La richesse particulière de notre liturgie de Carême nous travaille, nous bouscule et nous…interpelle. J’ai horreur de ce dernier mot mais l’emploie à dessein comme une de ces innombrables déformations du vocabulaire qui, prenons-y garde, attaquent lentement et sûrement la pensée. Je ne suis chargé par personne de maintenir la langue française en bon état de marche quoique je m’y efforce pour mon plaisir personnel et peut-être aussi par respect de ceux qui me font l’indulgence de m’entendre, à défaut de m’écouter…
Mais quand cette déformation atteint la parole de Dieu, écrite ou transmise, il m’apparaît évident qu’il s’agit alors d’une question de fidélité à la Foi elle-même. Partant, le verbiage qui remplace et dénature la puissance de l’énoncé détruit du même coup le message du Saint Esprit et empoisonne le pain quotidien dont l’homme est censé vivre : la parole de Dieu. Et comme il ne se trouve presque plus de prédicateurs suffisamment nourris (pétris, plutôt) du phrasé de l’Ecriture pour en restituer à l’oral la violence écrite, le chrétien qui veut conserver dans sa teneur et sa saveur le Verbe de Dieu est condamné à se cramponner à l’Ecriture Sainte pour ne pas penser que Dieu ait perdu son temps à nous raconter des fadaises. Encore faut-il qu’il en ait une bonne version et qu’il sache lire cette empoignade passionnée de Dieu avec les hommes, dans la violence de ses couleurs. C’est une autre question…

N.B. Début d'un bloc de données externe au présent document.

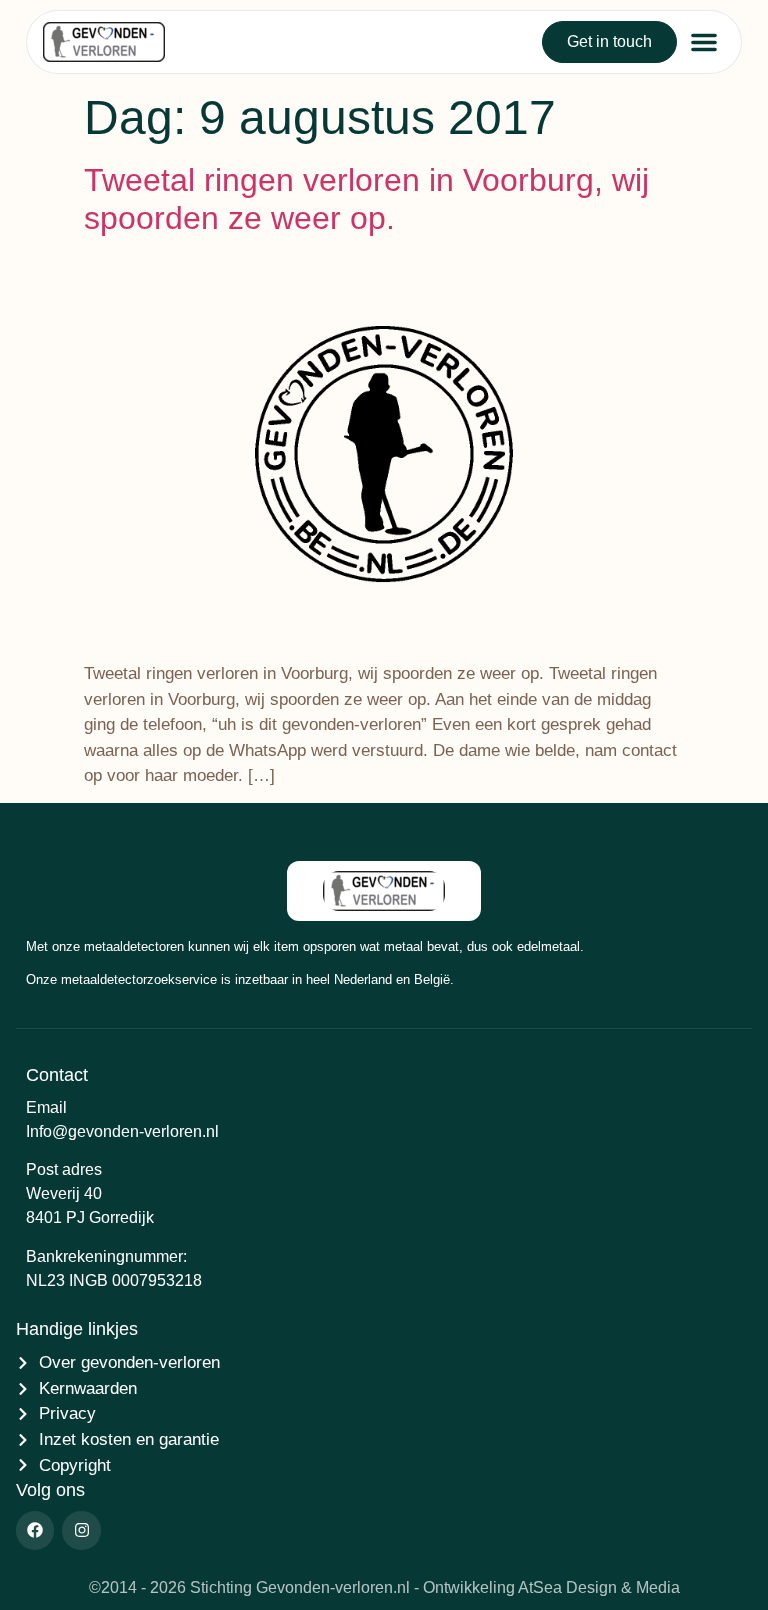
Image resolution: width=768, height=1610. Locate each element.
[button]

Ce n’est pas là une attitude protestante mais une nécessité catholique de survie spirituelle. D’ailleurs, à part certain grands exégètes protestants que leur science rend quelque peu prudents et qui aiment vraiment l’Ecriture, l’absence du Magistère romain en exégèse fait se répandre la majorité dans les marécages du subjectivisme le plus abscond. Il suffit d’avoir discuté un jour avec des évangélistes ou des témoins de Jéhovah pour s’en convaincre. S’ils tombent sur un vrai connaisseur de l’Ecriture, ils grincent des dents en moins de dix minutes. On y apprend en aussi peu de temps que le Verbe n’est pas Dieu, que la vie éternelle n’existe pas (sinon un paradis terrestre bucolico-socialisant sur un fond de boite de camembert digne des plus mauvaises pubs), que Marie de Nazareth n’est pas plus vierge que cela (à quoi bon le serait-elle pour avoir mis au monde un fils d’homme comme tous les autres…) etc. et nous retournons aux fadaises précédentes d’un Esprit qui ne plane plus du tout sur les eaux vives, mais bien sur des marécages malodorants.

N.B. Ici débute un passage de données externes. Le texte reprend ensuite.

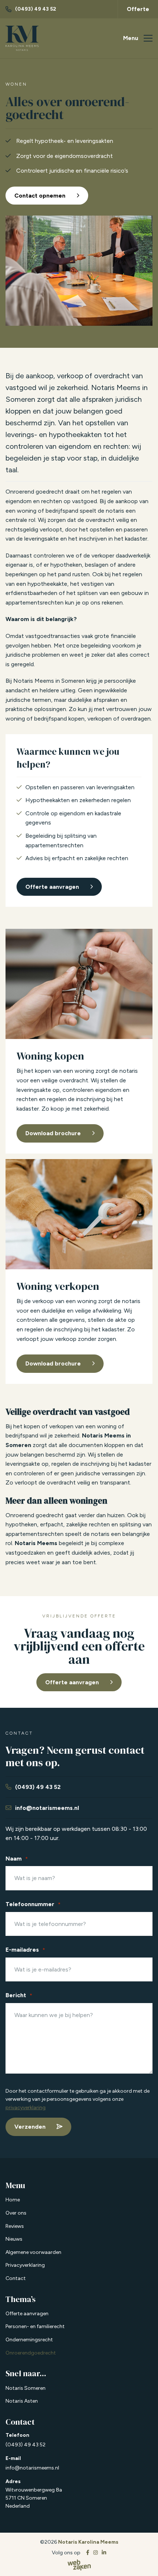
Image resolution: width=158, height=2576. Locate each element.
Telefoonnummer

L’Ecriture Sainte conserve seule un phrasé divin que la langue des hommes a perdu. Et si les hommes retrouvent un jour cette veine quasi miraculeuse, ils le devront au Saint Esprit qui, ne pouvant inventer de nouvelles vérités, fécondera leur lecture de l’Ecriture. Il faut que nous-nous remettions à parler comme l’Ecriture, par l’esprit qui est en nous, mu par Celui qui est en Dieu. Ou bien le verbe divin ou la langue de bois. Il y va de la survie de Dieu en ce monde, car, dit le psaume, « les vérités ont été amoindries par les fils des hommes… ».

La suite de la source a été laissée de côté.